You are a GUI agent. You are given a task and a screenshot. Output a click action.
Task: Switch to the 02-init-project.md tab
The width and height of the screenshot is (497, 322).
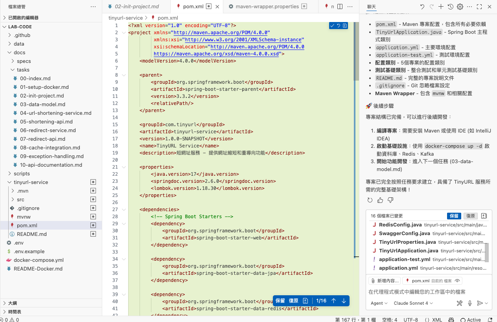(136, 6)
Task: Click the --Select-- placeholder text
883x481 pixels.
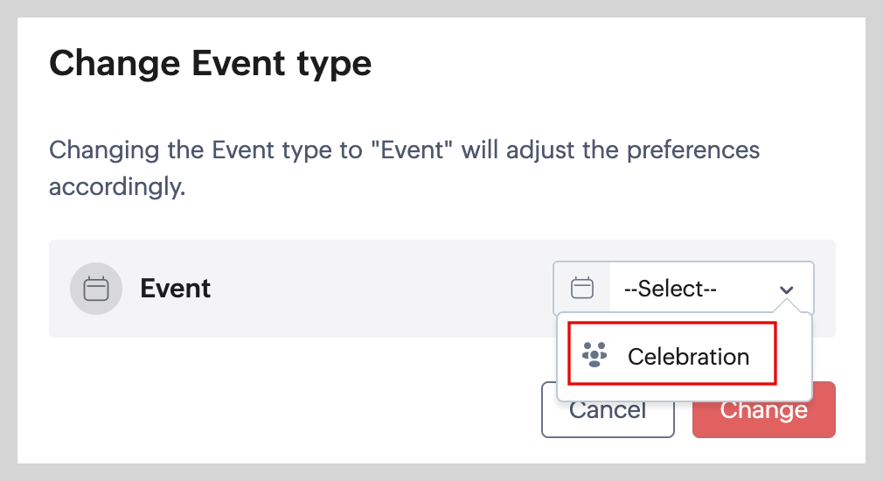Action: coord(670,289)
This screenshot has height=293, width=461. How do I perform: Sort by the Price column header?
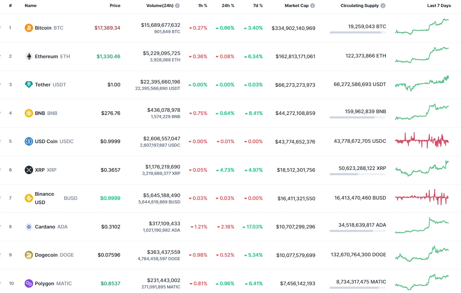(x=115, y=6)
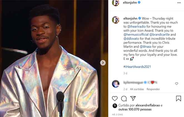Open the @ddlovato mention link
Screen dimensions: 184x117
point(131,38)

^^^^

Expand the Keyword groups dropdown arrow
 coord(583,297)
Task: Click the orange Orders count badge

^^^^

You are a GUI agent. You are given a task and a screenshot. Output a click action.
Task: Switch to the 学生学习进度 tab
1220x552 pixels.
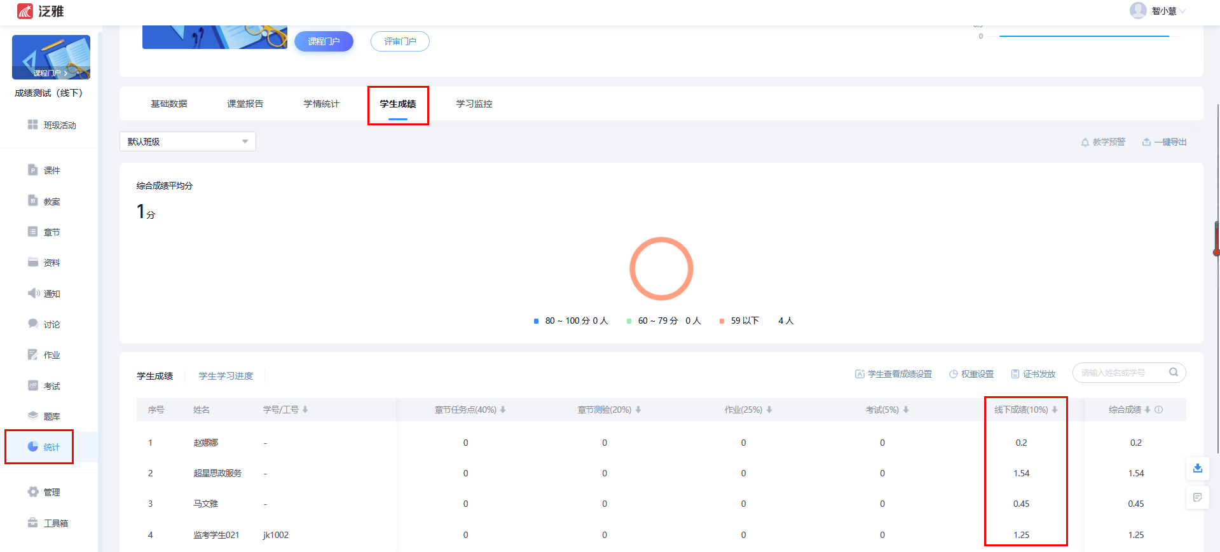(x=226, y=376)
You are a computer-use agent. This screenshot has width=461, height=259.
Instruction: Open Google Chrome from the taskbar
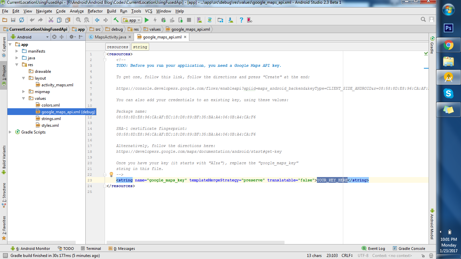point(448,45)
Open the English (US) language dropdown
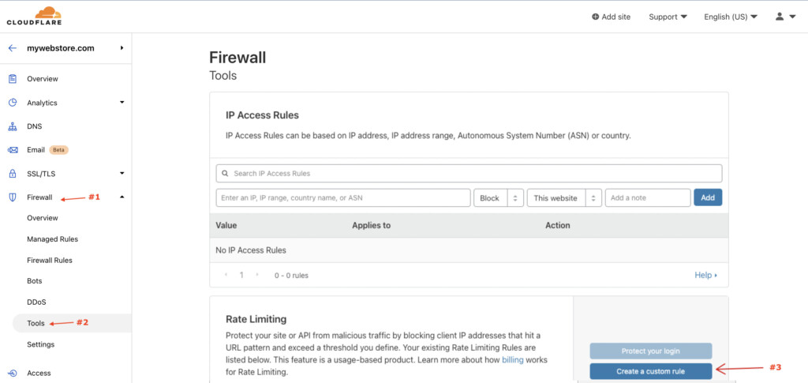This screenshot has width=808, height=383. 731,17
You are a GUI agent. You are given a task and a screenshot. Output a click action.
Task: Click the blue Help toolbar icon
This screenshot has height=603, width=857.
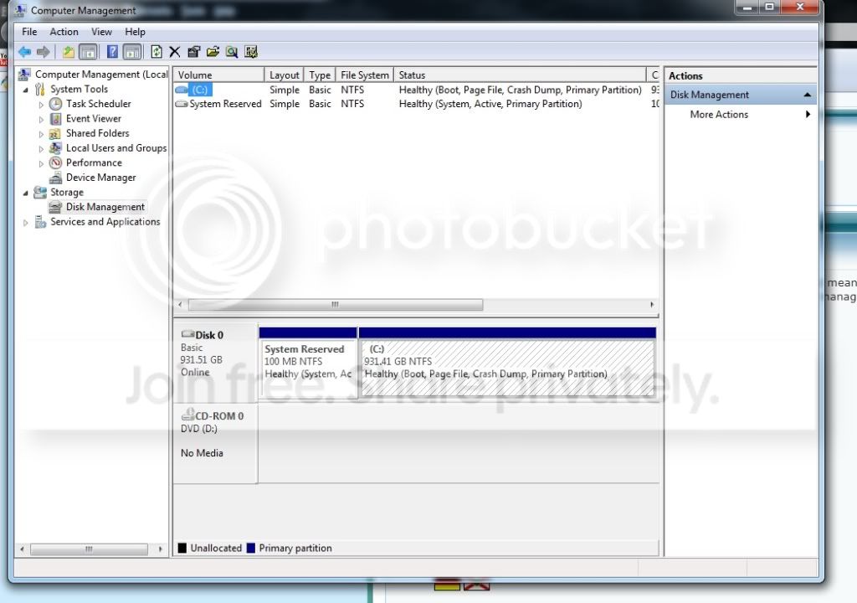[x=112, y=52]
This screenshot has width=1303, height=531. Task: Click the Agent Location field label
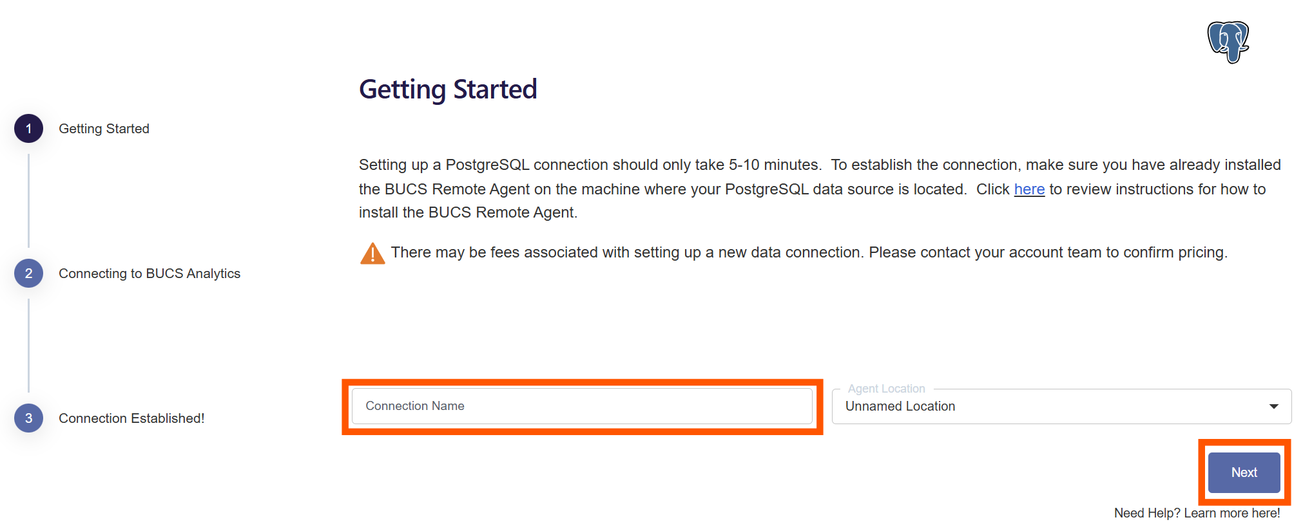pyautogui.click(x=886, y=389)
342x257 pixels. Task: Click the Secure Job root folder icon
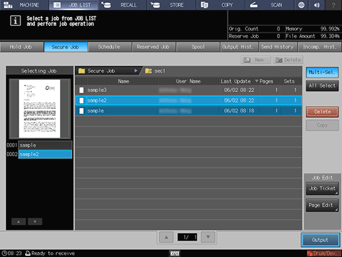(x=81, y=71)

^^^^

- WORK TASK
A count is wanted, and nothing else: the lines of this listing that include the word "Switch".

- RESULT FOR THIS EXERCISE
2